Smart sustainable concrete: enhancing the strength and durability with nano silica

Abstract

A detailed investigation was conducted to analyse the mechanical and durability features of a mixture of binary cement concrete modified with nanomaterials. In the context of the concrete matrix, the substitution of fractional cement content was carried out using Nano silica (NS) at concentrations of 1%, 2%, and 3%. Four distinct cementitious blends were subjected to a comprehensive match of tests, which encompassed compressive strength, flexural strength, split tensile strength, static modulus of elasticity, bulk density, water absorption, permeability, carbonation resistance, acid attack resistance, and rapid chloride penetration. The compositions of the mixes were investigated through the use of various microstructural analysis techniques, including scanning electron microscopy (SEM), energy-dispersive X-ray spectroscopy (SEM-EDS), thermogravimetric analysis (TGA), X-ray diffraction (XRD), and Fourier-transform infrared spectroscopy (FTIR). The research revealed significant improvements in the mechanical and durability characteristics of the material. An increment in the mechanical and durability properties of mixtures were seen due to inclusion of marble power and Nano silica due to enhanced pozzolanic activities of composite and its filling effect. It is worth mentioning that Nano silica has shown the potential to mitigate the degradation caused by exposure to sulfuric acid.

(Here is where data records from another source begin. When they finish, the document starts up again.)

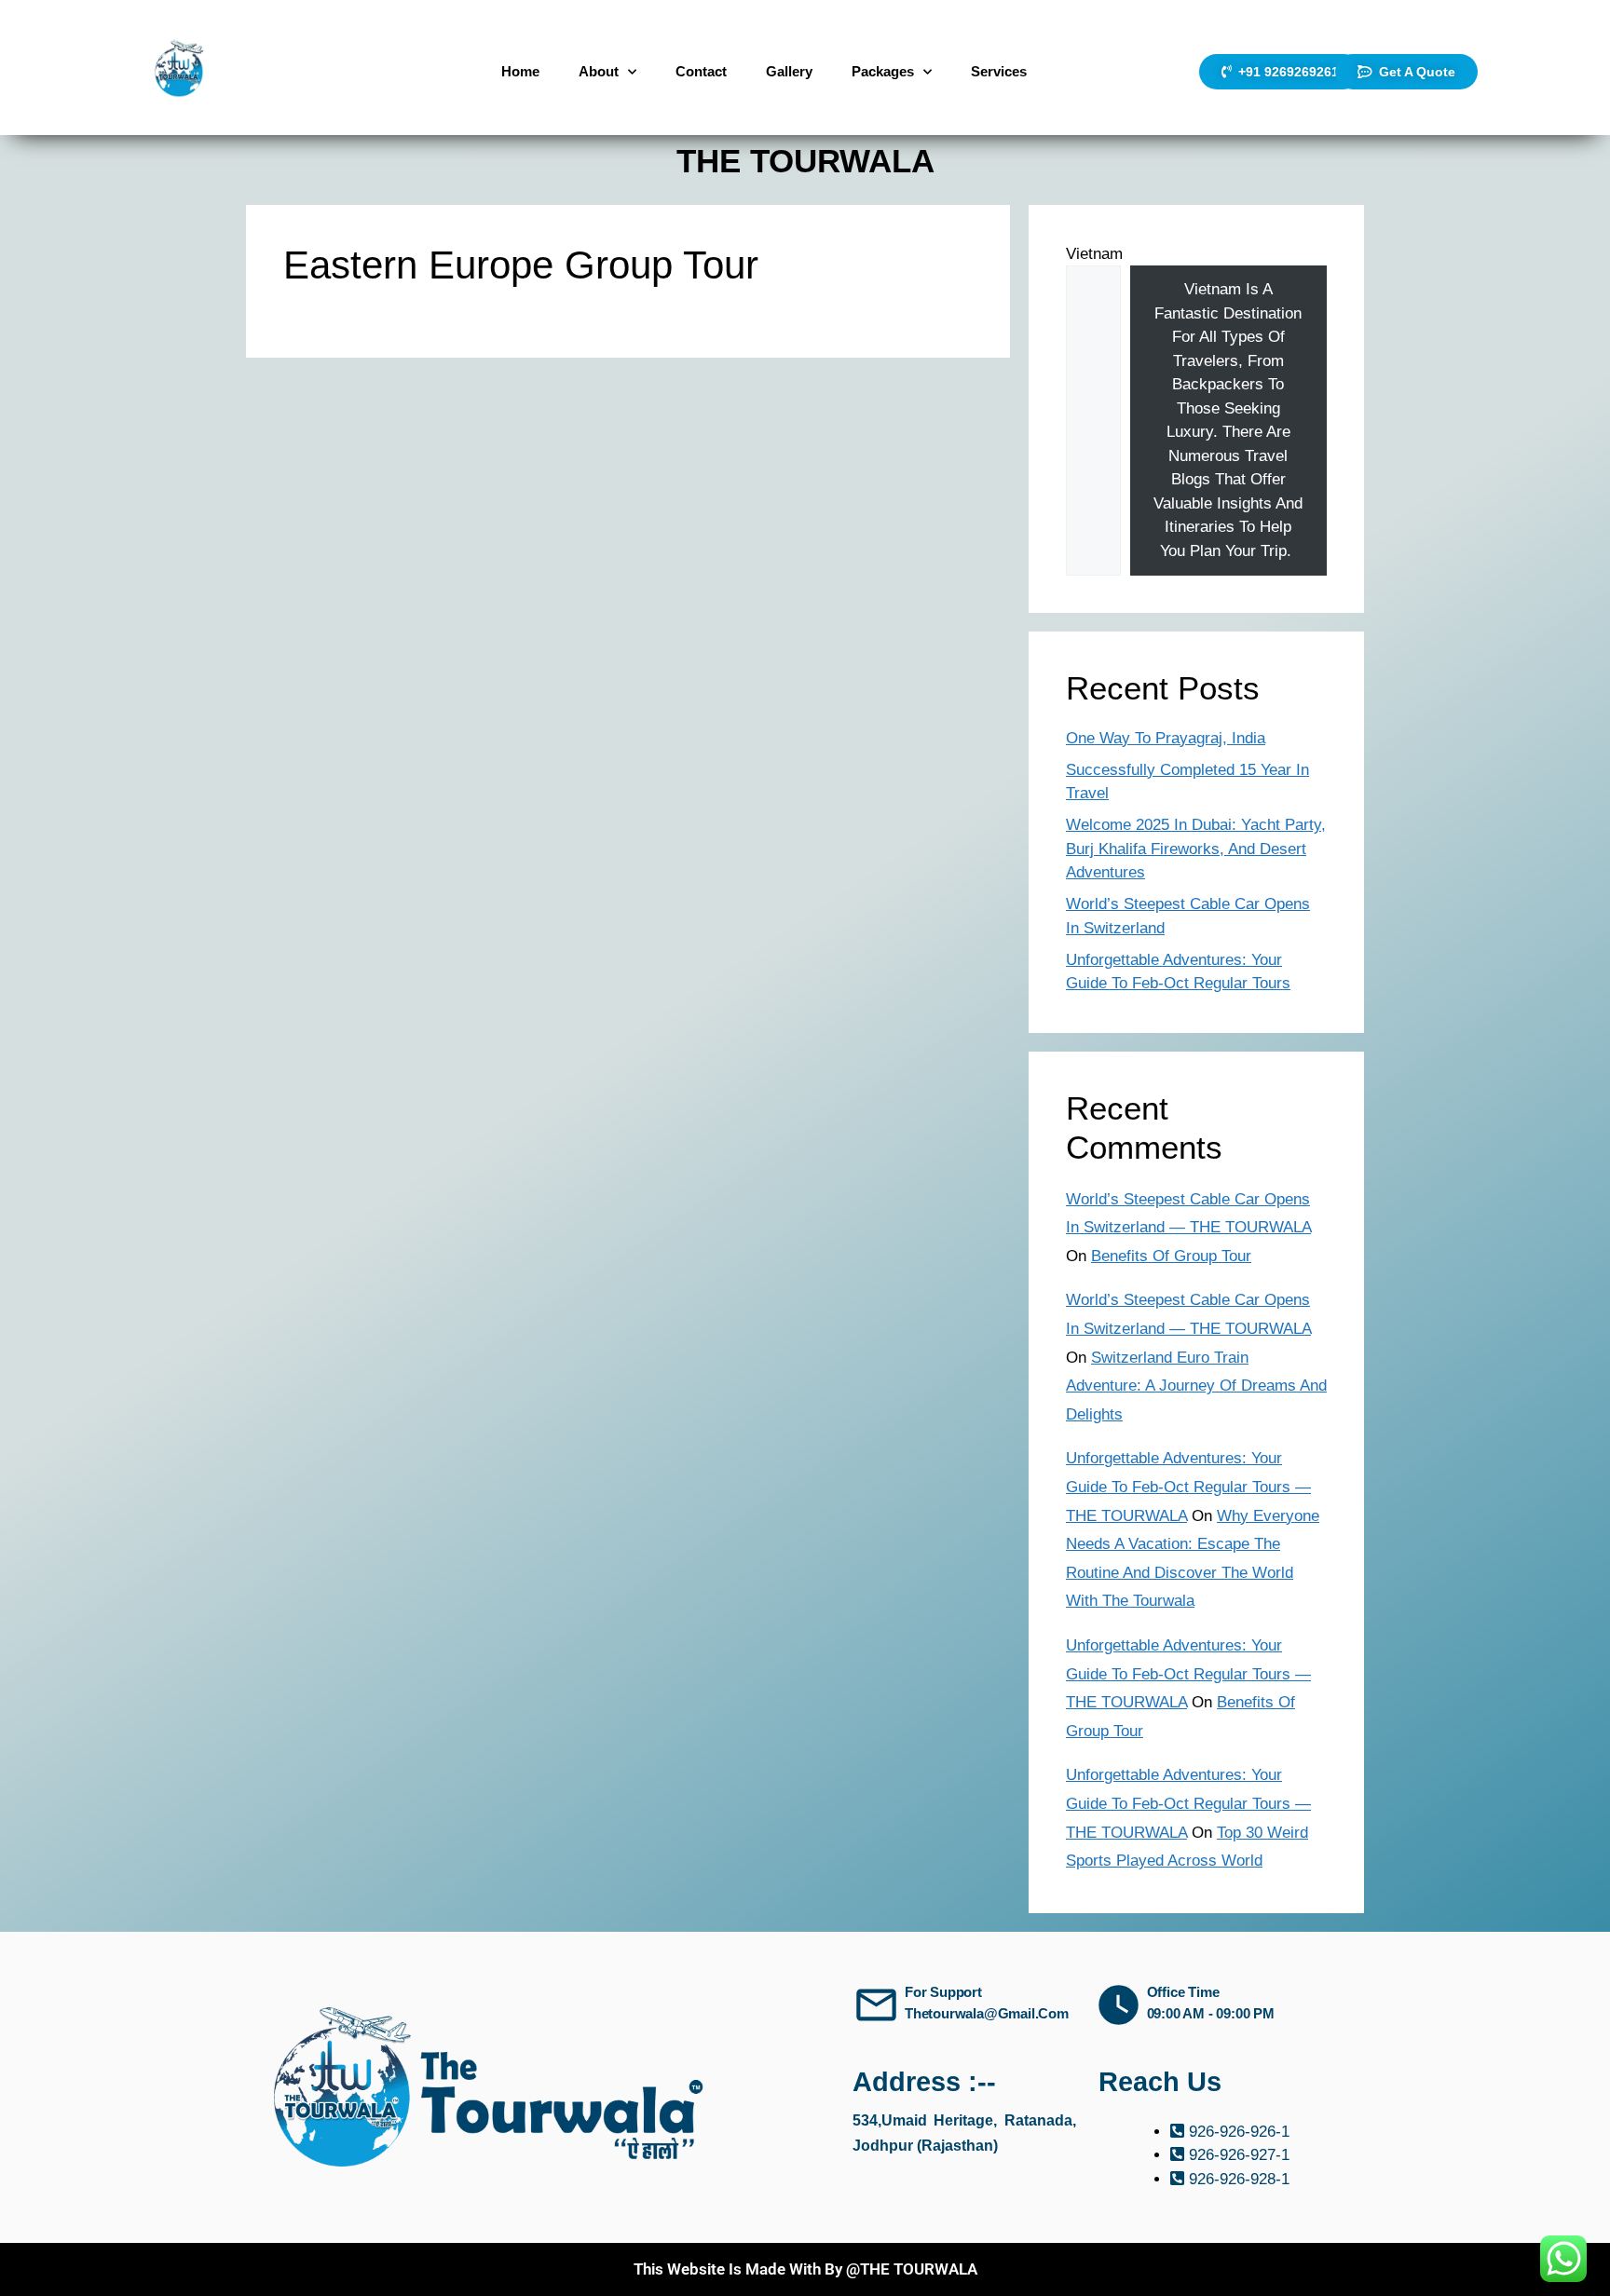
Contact (701, 71)
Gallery (789, 71)
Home (520, 71)
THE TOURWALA (805, 161)
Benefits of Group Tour (1171, 1256)
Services (999, 71)
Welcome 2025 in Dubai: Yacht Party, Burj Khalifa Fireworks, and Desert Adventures (1196, 848)
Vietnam (1094, 254)
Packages (883, 71)
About (599, 71)
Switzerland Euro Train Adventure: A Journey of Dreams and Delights (1196, 1386)
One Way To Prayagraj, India (1165, 738)
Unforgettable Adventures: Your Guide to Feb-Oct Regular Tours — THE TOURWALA (1188, 1486)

The SEM-EDX analysis demonstrated a decrease in the Ca/Si ratio when compared to the reference combination, suggesting an increase in the consumption of calcium hydroxide (CH) and the creation of a more compact calcium-silicate-hydrate (C-S-H) gel. The X-ray diffraction (XRD) findings indicate that NS has the ability to act as an accelerator for pozzolanic processes. This is achieved by consuming calcium hydroxide (CH) and promoting the creation of extra calcium silicate hydrate (C-S-H), which ultimately enhances the overall performance of the concrete mixture.